Start Data rows

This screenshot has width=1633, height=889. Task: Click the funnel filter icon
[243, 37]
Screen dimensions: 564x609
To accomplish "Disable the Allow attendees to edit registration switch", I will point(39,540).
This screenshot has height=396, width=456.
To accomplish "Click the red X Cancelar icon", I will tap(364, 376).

End Data rows

The exercise:
Repeat every row above verbatim.

The response:
This screenshot has width=1633, height=889. Task: Click the funnel filter icon
[243, 37]
Screen dimensions: 564x609
To accomplish "Disable the Allow attendees to edit registration switch", I will point(39,540).
This screenshot has height=396, width=456.
To accomplish "Click the red X Cancelar icon", I will tap(364, 376).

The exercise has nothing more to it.